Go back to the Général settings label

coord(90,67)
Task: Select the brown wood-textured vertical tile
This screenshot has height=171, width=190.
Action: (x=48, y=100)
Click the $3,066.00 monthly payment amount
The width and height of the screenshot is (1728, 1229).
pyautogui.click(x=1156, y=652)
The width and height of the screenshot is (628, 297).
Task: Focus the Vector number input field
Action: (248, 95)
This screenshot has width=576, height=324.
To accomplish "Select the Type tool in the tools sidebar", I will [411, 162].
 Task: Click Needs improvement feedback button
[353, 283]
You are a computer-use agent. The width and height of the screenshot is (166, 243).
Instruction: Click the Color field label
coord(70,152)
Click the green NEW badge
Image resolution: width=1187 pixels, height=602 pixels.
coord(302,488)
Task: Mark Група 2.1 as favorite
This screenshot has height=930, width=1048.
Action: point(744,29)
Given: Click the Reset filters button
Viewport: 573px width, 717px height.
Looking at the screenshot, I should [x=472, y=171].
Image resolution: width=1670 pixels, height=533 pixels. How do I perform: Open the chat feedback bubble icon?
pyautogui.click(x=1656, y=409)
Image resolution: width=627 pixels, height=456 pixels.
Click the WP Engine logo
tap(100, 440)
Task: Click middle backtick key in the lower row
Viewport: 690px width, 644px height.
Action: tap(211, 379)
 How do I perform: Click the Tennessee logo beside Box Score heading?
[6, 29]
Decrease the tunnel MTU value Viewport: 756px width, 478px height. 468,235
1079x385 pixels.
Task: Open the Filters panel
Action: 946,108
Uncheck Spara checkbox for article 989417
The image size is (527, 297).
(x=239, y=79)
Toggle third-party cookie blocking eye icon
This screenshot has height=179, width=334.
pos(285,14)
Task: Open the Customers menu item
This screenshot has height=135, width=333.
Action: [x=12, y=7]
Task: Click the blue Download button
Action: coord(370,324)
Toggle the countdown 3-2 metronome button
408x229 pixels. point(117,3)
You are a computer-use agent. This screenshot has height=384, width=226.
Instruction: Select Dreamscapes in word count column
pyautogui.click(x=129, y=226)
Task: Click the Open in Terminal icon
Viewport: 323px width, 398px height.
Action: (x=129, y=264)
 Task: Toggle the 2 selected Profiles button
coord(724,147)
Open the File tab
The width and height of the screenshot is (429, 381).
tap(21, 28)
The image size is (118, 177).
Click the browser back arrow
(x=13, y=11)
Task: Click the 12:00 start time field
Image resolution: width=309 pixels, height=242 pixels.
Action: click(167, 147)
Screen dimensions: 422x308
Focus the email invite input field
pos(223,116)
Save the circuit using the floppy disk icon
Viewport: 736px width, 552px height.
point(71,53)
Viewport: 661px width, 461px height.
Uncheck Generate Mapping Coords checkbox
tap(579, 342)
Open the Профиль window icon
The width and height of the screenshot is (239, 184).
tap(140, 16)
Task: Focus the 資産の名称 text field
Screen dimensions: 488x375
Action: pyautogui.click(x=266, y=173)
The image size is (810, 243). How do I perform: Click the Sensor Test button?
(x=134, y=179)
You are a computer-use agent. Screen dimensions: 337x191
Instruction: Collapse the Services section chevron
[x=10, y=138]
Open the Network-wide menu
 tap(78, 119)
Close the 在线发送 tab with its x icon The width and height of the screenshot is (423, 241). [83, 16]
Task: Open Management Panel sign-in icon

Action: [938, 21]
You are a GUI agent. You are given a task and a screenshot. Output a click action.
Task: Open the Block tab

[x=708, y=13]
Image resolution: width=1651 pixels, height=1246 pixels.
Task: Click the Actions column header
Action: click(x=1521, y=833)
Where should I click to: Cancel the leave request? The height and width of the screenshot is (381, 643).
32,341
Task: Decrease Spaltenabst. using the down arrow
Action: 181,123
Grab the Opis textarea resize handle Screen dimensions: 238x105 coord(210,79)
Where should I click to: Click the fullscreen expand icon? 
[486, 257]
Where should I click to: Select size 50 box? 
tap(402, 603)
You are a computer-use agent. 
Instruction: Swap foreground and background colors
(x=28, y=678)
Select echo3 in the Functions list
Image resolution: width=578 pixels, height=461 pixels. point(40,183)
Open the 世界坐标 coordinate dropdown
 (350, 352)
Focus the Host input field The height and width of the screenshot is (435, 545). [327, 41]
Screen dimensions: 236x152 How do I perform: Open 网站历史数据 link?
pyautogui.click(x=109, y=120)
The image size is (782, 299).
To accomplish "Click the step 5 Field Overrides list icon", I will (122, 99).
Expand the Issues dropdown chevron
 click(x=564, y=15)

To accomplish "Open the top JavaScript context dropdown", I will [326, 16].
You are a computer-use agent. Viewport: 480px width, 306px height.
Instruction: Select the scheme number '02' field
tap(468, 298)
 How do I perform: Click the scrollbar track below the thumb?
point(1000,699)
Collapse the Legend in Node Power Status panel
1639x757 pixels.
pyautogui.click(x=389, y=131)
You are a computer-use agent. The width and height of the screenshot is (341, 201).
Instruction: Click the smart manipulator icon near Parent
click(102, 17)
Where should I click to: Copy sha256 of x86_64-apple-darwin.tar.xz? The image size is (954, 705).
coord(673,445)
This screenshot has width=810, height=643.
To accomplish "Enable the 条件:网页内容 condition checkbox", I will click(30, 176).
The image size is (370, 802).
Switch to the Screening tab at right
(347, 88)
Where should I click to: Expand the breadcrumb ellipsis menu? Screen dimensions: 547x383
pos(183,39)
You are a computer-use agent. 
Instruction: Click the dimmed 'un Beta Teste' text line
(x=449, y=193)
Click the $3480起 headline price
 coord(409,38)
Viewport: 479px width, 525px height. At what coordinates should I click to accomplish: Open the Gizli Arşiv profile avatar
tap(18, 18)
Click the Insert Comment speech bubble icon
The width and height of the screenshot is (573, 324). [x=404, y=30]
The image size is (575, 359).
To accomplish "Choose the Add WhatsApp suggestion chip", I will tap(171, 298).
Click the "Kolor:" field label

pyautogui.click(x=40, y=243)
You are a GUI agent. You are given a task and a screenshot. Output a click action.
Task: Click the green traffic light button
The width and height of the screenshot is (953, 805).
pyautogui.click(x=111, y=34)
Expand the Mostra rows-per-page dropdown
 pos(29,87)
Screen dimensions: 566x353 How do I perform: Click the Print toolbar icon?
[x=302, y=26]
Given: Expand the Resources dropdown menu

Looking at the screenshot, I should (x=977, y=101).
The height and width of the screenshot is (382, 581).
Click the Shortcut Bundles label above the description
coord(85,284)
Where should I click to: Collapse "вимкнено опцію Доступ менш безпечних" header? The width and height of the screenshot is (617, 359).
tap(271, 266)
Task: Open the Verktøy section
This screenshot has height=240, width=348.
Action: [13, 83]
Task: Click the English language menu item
#####
WORK REQUIRED
Using the data above, print every record exactly as shown.

TASK OUTPUT
Go back to the Général settings label

coord(90,67)
Task: Select the brown wood-textured vertical tile
This screenshot has height=171, width=190.
Action: (x=48, y=100)
Click the $3,066.00 monthly payment amount
The width and height of the screenshot is (1728, 1229).
pyautogui.click(x=1156, y=652)
The width and height of the screenshot is (628, 297).
Task: Focus the Vector number input field
Action: (248, 95)
This screenshot has width=576, height=324.
To accomplish "Select the Type tool in the tools sidebar", I will [411, 162].
 Task: Click Needs improvement feedback button
[353, 283]
You are a computer-use agent. The width and height of the screenshot is (166, 243).
Instruction: Click the Color field label
coord(70,152)
Click the green NEW badge
Image resolution: width=1187 pixels, height=602 pixels.
coord(302,488)
Task: Mark Група 2.1 as favorite
This screenshot has height=930, width=1048.
Action: point(744,29)
Given: Click the Reset filters button
Viewport: 573px width, 717px height.
Looking at the screenshot, I should [x=472, y=171].
Image resolution: width=1670 pixels, height=533 pixels. How do I perform: Open the chat feedback bubble icon?
pyautogui.click(x=1656, y=409)
Image resolution: width=627 pixels, height=456 pixels.
Click the WP Engine logo
tap(100, 440)
Task: Click middle backtick key in the lower row
Viewport: 690px width, 644px height.
Action: tap(211, 379)
 How do I perform: Click the Tennessee logo beside Box Score heading?
[6, 29]
Decrease the tunnel MTU value Viewport: 756px width, 478px height. 468,235
1079x385 pixels.
Task: Open the Filters panel
Action: 946,108
Uncheck Spara checkbox for article 989417
The image size is (527, 297).
(x=239, y=79)
Toggle third-party cookie blocking eye icon
This screenshot has height=179, width=334.
pos(285,14)
Task: Open the Customers menu item
This screenshot has height=135, width=333.
Action: [x=12, y=7]
Task: Click the blue Download button
Action: coord(370,324)
Toggle the countdown 3-2 metronome button
408x229 pixels. point(117,3)
You are a computer-use agent. This screenshot has height=384, width=226.
Instruction: Select Dreamscapes in word count column
pyautogui.click(x=129, y=226)
Task: Click the Open in Terminal icon
Viewport: 323px width, 398px height.
Action: (x=129, y=264)
 Task: Toggle the 2 selected Profiles button
coord(724,147)
Open the File tab
The width and height of the screenshot is (429, 381).
tap(21, 28)
The image size is (118, 177).
Click the browser back arrow
(x=13, y=11)
Task: Click the 12:00 start time field
Image resolution: width=309 pixels, height=242 pixels.
Action: click(167, 147)
Screen dimensions: 422x308
Focus the email invite input field
pos(223,116)
Save the circuit using the floppy disk icon
Viewport: 736px width, 552px height.
point(71,53)
Viewport: 661px width, 461px height.
Uncheck Generate Mapping Coords checkbox
tap(579, 342)
Open the Профиль window icon
The width and height of the screenshot is (239, 184).
tap(140, 16)
Task: Focus the 資産の名称 text field
Screen dimensions: 488x375
Action: pyautogui.click(x=266, y=173)
The image size is (810, 243). How do I perform: Click the Sensor Test button?
(x=134, y=179)
You are a computer-use agent. Screen dimensions: 337x191
Instruction: Collapse the Services section chevron
[x=10, y=138]
Open the Network-wide menu
 tap(78, 119)
Close the 在线发送 tab with its x icon The width and height of the screenshot is (423, 241). [83, 16]
Task: Open Management Panel sign-in icon

Action: [938, 21]
You are a GUI agent. You are given a task and a screenshot. Output a click action.
Task: Open the Block tab

[x=708, y=13]
Image resolution: width=1651 pixels, height=1246 pixels.
Task: Click the Actions column header
Action: click(x=1521, y=833)
Where should I click to: Cancel the leave request? The height and width of the screenshot is (381, 643).
32,341
Task: Decrease Spaltenabst. using the down arrow
Action: 181,123
Grab the Opis textarea resize handle Screen dimensions: 238x105 coord(210,79)
Where should I click to: Click the fullscreen expand icon? 
[486, 257]
Where should I click to: Select size 50 box? 
tap(402, 603)
You are a computer-use agent. 
Instruction: Swap foreground and background colors
(x=28, y=678)
Select echo3 in the Functions list
Image resolution: width=578 pixels, height=461 pixels. point(40,183)
Open the 世界坐标 coordinate dropdown
 (350, 352)
Focus the Host input field The height and width of the screenshot is (435, 545). [327, 41]
Screen dimensions: 236x152 How do I perform: Open 网站历史数据 link?
pyautogui.click(x=109, y=120)
The image size is (782, 299).
To accomplish "Click the step 5 Field Overrides list icon", I will (122, 99).
Expand the Issues dropdown chevron
 click(x=564, y=15)

To accomplish "Open the top JavaScript context dropdown", I will [326, 16].
You are a computer-use agent. Viewport: 480px width, 306px height.
Instruction: Select the scheme number '02' field
tap(468, 298)
 How do I perform: Click the scrollbar track below the thumb?
point(1000,699)
Collapse the Legend in Node Power Status panel
1639x757 pixels.
pyautogui.click(x=389, y=131)
You are a computer-use agent. The width and height of the screenshot is (341, 201).
Instruction: Click the smart manipulator icon near Parent
click(102, 17)
Where should I click to: Copy sha256 of x86_64-apple-darwin.tar.xz? The image size is (954, 705).
coord(673,445)
This screenshot has width=810, height=643.
To accomplish "Enable the 条件:网页内容 condition checkbox", I will click(30, 176).
The image size is (370, 802).
Switch to the Screening tab at right
(347, 88)
Where should I click to: Expand the breadcrumb ellipsis menu? Screen dimensions: 547x383
pos(183,39)
You are a computer-use agent. 
Instruction: Click the dimmed 'un Beta Teste' text line
(x=449, y=193)
Click the $3480起 headline price
 coord(409,38)
Viewport: 479px width, 525px height. At what coordinates should I click to accomplish: Open the Gizli Arşiv profile avatar
tap(18, 18)
Click the Insert Comment speech bubble icon
The width and height of the screenshot is (573, 324). [x=404, y=30]
The image size is (575, 359).
To accomplish "Choose the Add WhatsApp suggestion chip", I will tap(171, 298).
Click the "Kolor:" field label

pyautogui.click(x=40, y=243)
You are a GUI agent. You are given a task and a screenshot. Output a click action.
Task: Click the green traffic light button
The width and height of the screenshot is (953, 805).
pyautogui.click(x=111, y=34)
Expand the Mostra rows-per-page dropdown
 pos(29,87)
Screen dimensions: 566x353 How do I perform: Click the Print toolbar icon?
[x=302, y=26]
Given: Expand the Resources dropdown menu

Looking at the screenshot, I should (x=977, y=101).
The height and width of the screenshot is (382, 581).
Click the Shortcut Bundles label above the description
coord(85,284)
Where should I click to: Collapse "вимкнено опцію Доступ менш безпечних" header? The width and height of the screenshot is (617, 359).
tap(271, 266)
Task: Open the Verktøy section
This screenshot has height=240, width=348.
Action: [13, 83]
Task: Click the English language menu item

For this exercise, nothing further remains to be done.